A 2.2-mile starter line from Union Station near Crown Center to the River Market, a few blocks from the Missouri River, opens to the public today. A two-day celebration along the route will include speeches, music, fireworks and carnival rides.

It’s expected to be the base of a network that could eventually extend to the city’s south and east sides, encompassing the Country Club Plaza — an upscale shopping district — and University of Missouri-Kansas City campus. That is, if city leaders can figure out how to pay for the expansions.

“Kansas City has tried with fits and starts over many decades to build a rail transit spine through the heart of the city, but failed many times,” said David Johnson, a member of the Kansas City Streetcar Authority Board. “This line represents the first baby steps in bringing that back.”

President Barack Obama’s American Recovery and Reinvestment Act provided the springboard for what has become a national streetcar renaissance.

Since 2009, the U.S. Department of Transportation has awarded $547.7 million to 15 streetcar projects across the country, including starter lines in Kansas City, Dallas, Atlanta and Tucson, and extensions to existing streetcar systems in Portland and New Orleans, the DOT said.

The Kansas City line cost $102 million, including $37.3 million in federal funding along with proceeds from a 1-cent sales tax and increased property taxes within the development district.

According to the Kansas City Streetcar Authority, $1.6 billion in new investments have been announced along the corridor since 2012. Of that, the city estimates $381 million in projects within a few blocks of the streetcar line have been directly attributed to the project.

Streetcars have come full circle in Kansas City since the days when there were more than 700 registered to travel roughly 300 miles of privately-built tracks, said Monroe Dodd, a retired Kansas City Star editor who published a book in 2002 on the city’s streetcar history.

The earlier streetcars peaked in the early 1920s, before cars became widely affordable, Dodd said. In their heyday, streetcar lines were built by private investors as a way to carry people to the city’s fringes, where they could buy property and build things.

“The streetcar system was the first big conveyer of Kansas Citians to the outer limits of the city, creating the sprawl Kansas City is famous for,” Dodd said.

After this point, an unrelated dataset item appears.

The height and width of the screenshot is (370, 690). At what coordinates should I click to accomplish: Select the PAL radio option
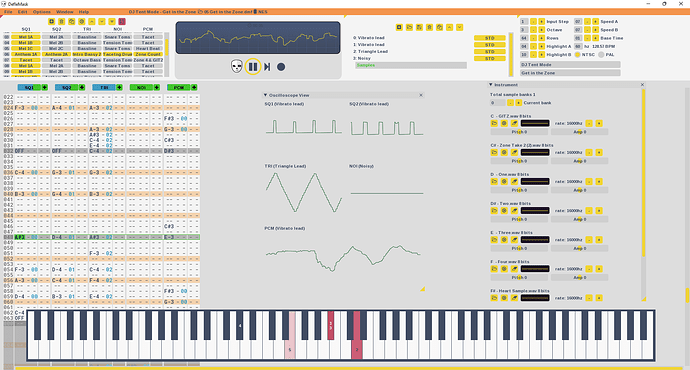(601, 55)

However, rather than draw people away from downtown, the new starter line seeks to lure them to it. City officials are hyping the project as a sleek amenity that will attract a younger, tech-savvy crowd.

But residents haven’t always fully embraced restarting the streetcar network. Two years ago, voters handily rejected creation of a second transportation development district that would have paid for three extensions.

Among the critics is Crosby Kemper III, director of the Kansas City Public Library. He is skeptical of claims by city leaders that no general fund money will be needed to operate the streetcar once the “new” wears off. He noted that while it’s free for people to ride Kansas City’s streetcars now, other cities such as Portland and Atlanta that initially offered free rides eventually had to charge.

“Part of the problem is we’ve got all this stuff that people say that’s just not true,” Kemper said. “Truth is a really important thing when you start spending the kind of taxpayer money we’re spending.”